Copy out the lines of the records word for word, starting at the line that contains "You are a computer-use agent. The height" and ending at the line that contains "click(x=190, y=170)", with both of those lines included.

--- --- ---

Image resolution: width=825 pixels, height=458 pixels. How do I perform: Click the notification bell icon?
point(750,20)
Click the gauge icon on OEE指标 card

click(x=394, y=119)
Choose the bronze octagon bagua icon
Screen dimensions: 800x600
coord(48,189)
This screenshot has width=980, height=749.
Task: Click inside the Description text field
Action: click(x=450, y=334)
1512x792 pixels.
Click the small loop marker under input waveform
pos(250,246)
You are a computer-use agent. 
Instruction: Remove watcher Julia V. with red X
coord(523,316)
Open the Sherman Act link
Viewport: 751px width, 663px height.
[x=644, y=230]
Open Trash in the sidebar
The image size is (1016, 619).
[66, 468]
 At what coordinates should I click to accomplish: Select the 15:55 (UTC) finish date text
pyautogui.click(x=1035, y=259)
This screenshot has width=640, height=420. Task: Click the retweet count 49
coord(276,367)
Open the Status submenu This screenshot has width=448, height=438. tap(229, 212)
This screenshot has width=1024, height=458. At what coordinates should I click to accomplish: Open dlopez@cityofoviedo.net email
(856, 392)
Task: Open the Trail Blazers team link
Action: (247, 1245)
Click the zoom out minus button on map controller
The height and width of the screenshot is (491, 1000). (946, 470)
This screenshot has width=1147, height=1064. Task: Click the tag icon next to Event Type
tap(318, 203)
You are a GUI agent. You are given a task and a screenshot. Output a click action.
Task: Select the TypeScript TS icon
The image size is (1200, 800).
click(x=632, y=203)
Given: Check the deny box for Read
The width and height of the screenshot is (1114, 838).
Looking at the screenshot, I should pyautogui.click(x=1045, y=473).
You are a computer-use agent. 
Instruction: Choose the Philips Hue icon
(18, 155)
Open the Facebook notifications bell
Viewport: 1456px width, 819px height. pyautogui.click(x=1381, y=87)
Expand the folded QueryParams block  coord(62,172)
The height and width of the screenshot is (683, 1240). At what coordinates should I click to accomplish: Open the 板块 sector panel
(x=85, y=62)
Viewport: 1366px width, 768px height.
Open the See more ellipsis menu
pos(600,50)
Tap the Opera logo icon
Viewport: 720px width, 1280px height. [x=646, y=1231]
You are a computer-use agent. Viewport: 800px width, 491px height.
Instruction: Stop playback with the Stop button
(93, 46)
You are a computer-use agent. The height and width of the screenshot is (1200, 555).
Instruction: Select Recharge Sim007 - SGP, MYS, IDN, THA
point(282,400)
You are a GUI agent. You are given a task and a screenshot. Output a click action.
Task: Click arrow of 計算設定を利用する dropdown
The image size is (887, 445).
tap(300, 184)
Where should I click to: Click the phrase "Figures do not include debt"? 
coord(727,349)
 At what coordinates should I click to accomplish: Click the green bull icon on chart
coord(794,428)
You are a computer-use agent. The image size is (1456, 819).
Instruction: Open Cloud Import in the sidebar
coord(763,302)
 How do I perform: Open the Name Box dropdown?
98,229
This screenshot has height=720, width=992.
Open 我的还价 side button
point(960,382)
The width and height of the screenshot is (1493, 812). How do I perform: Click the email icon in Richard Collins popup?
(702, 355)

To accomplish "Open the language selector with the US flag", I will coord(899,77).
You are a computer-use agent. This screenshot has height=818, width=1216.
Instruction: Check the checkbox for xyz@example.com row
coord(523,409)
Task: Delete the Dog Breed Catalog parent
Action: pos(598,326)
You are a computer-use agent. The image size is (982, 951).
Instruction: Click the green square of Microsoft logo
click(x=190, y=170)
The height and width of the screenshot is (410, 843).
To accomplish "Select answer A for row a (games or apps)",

--- --- ---

[Solution to the exercise]:
You are a computer-use agent. The height and width of the screenshot is (1200, 555).
Instruction: Select Recharge Sim007 - SGP, MYS, IDN, THA
point(282,400)
You are a GUI agent. You are given a task and a screenshot. Output a click action.
Task: Click arrow of 計算設定を利用する dropdown
The image size is (887, 445).
tap(300, 184)
Where should I click to: Click the phrase "Figures do not include debt"? 
coord(727,349)
 At what coordinates should I click to accomplish: Click the green bull icon on chart
coord(794,428)
You are a computer-use agent. The image size is (1456, 819).
Instruction: Open Cloud Import in the sidebar
coord(763,302)
 How do I perform: Open the Name Box dropdown?
98,229
This screenshot has height=720, width=992.
Open 我的还价 side button
point(960,382)
The width and height of the screenshot is (1493, 812). How do I perform: Click the email icon in Richard Collins popup?
(702, 355)

To accomplish "Open the language selector with the US flag", I will coord(899,77).
You are a computer-use agent. This screenshot has height=818, width=1216.
Instruction: Check the checkbox for xyz@example.com row
coord(523,409)
Task: Delete the Dog Breed Catalog parent
Action: pos(598,326)
You are a computer-use agent. The image size is (982, 951).
Instruction: Click the green square of Microsoft logo
click(x=190, y=170)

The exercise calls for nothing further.